My last case came that afternoon at 1:00 p.m., back in the Daley Center in a civil forfeiture courtroom. My client and I arrived just before 1:00 and the courthouse had already become a ghost town. The Judge and the State’s Attorney were already rushing through cases even before the court call was scheduled to begin. I was told that the case had already been called and that the State was not proceeding with the forfeiture. The Order had already been signed before court was supposed to begin!
On Tuesday, March 17th, I was supposed to try a DUI case at the Daley Center. Currently, that case is still pending. It is set for a status in April for possible trial setting.
Looking back, it was probably good for my mental health that I went into the shutdown with a Not Guilty, two dismissals and a satisfactory plea deal. Plus, I had just settled a personal injury case the week prior.

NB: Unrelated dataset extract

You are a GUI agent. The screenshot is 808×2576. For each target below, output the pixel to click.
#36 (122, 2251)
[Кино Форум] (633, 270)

This time off has not been totally unproductive. On March 12, 2020, I had never heard of Zoom. By late Spring, I had done Zoom depositions, attended a Zoom funeral, and helped design procedures to conduct Zoom Chicago Bar Association Judicial Evaluation Committee candidate hearings. The Courts began using it in June and I have been able to resolve many cases, as well as two Zoom trials, two Zoom summary suspension hearings and several preliminary hearings. I have also settled a personal injury case through a Zoom mediation. Many Judges and attorneys have expressed interest in continuing with the platform, at least for status hearings, after the pandemic is over.
In the meantime, we are still waiting for the resumption of regular, in-person courts. It will be interesting to see what the future will bring.